Nouvel épisode dans la bataille qui oppose la presse aux géants du numérique. L'Autorité de la concurrence a sommé Meta, maison mère de Facebook et Instagram, de rémunérer les médias au titre des droits voisins, rapporte Le Monde.
Les droits voisins, de quoi parle-t-on ?
Les droits voisins sont un mécanisme issu d'une directive européenne de 2019, transposée en droit français. Le principe : lorsque les grandes plateformes numériques diffusent ou reprennent des contenus de presse, extraits d'articles, titres, images, elles doivent verser une rémunération aux éditeurs et aux agences qui les produisent.

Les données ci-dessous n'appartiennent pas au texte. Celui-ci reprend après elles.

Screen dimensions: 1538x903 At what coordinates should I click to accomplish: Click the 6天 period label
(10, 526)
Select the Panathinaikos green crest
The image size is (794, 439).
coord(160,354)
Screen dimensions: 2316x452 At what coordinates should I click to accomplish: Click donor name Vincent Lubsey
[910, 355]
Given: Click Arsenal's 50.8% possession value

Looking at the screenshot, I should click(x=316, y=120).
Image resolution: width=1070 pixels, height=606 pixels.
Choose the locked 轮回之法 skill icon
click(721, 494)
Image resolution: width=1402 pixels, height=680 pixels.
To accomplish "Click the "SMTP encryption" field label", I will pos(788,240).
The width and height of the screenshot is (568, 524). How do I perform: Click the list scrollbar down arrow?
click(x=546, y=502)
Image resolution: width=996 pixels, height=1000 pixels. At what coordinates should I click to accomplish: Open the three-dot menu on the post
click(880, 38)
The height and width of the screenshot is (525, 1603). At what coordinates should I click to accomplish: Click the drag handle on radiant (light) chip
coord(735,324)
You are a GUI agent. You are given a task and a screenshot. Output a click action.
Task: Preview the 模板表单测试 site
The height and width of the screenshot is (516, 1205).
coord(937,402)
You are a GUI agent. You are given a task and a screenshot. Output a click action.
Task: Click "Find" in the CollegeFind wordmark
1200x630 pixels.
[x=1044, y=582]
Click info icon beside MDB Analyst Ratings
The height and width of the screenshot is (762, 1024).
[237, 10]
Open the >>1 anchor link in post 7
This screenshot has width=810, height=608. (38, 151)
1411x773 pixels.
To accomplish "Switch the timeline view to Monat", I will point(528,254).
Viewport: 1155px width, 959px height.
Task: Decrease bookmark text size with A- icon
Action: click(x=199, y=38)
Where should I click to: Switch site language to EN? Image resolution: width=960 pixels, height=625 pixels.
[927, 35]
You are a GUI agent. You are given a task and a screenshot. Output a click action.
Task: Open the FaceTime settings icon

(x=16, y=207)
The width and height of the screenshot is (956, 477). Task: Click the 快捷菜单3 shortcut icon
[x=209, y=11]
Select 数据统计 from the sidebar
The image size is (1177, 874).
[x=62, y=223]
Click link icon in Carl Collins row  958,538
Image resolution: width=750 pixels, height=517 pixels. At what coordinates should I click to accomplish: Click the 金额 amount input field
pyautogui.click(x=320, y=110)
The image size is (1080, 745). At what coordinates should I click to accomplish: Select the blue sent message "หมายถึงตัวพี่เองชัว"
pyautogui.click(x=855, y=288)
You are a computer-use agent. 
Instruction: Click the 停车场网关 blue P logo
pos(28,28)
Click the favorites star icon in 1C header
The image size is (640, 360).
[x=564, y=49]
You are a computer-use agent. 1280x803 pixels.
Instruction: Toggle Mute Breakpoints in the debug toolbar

L'idée est de rééquilibrer une relation très asymétrique. Les médias fournissent une information coûteuse à produire ; les plateformes en tirent de l'audience et des revenus publicitaires. Les droits voisins visent à ce que cette valeur soit, en partie, partagée.
Ce que reproche l'Autorité à Meta
Selon l'Autorité, Meta ne joue pas le jeu de négociations loyales avec les éditeurs français, ce qui porterait atteinte à un secteur déjà fragilisé. L'injonction impose donc au groupe américain de négocier de bonne foi, sur des bases transparentes, et de fournir aux médias les informations nécessaires à une discussion équilibrée, dans un délai contraint.
Il s'agit, à ce stade, d'une injonction et non d'une amende : la porte reste ouverte à un accord. Mais l'Autorité dispose de moyens de pression, et pourrait sanctionner Meta en cas de non-respect de ses obligations.
Un précédent : l'affaire Google
Ce bras de fer n'est pas inédit. Google a, avant Meta, été confronté aux mêmes exigences en France, et a fini par signer des accords de licence avec les éditeurs, après avoir été sanctionné pour ses pratiques. Le cas Meta s'inscrit dans cette continuité : celle d'un régulateur français en pointe sur la question, qui entend faire appliquer concrètement les droits voisins face aux plus grandes plateformes.
Un enjeu vital pour la presse
Derrière la technicité du dossier, l'enjeu est de taille pour les médias. À l'heure où leurs modèles économiques sont bousculés par le numérique, ces revenus représentent une ressource importante, et une question de principe : celle de la juste reconnaissance de la valeur de l'information.
Meta n'a pas, dans l'immédiat, détaillé sa réponse. Les prochaines semaines diront si le groupe accepte de négocier sérieusement, ou si le contentieux se durcit. Une chose est sûre : ce dossier fera jurisprudence, en France comme ailleurs en Europe, dans la définition des rapports entre presse et plateformes.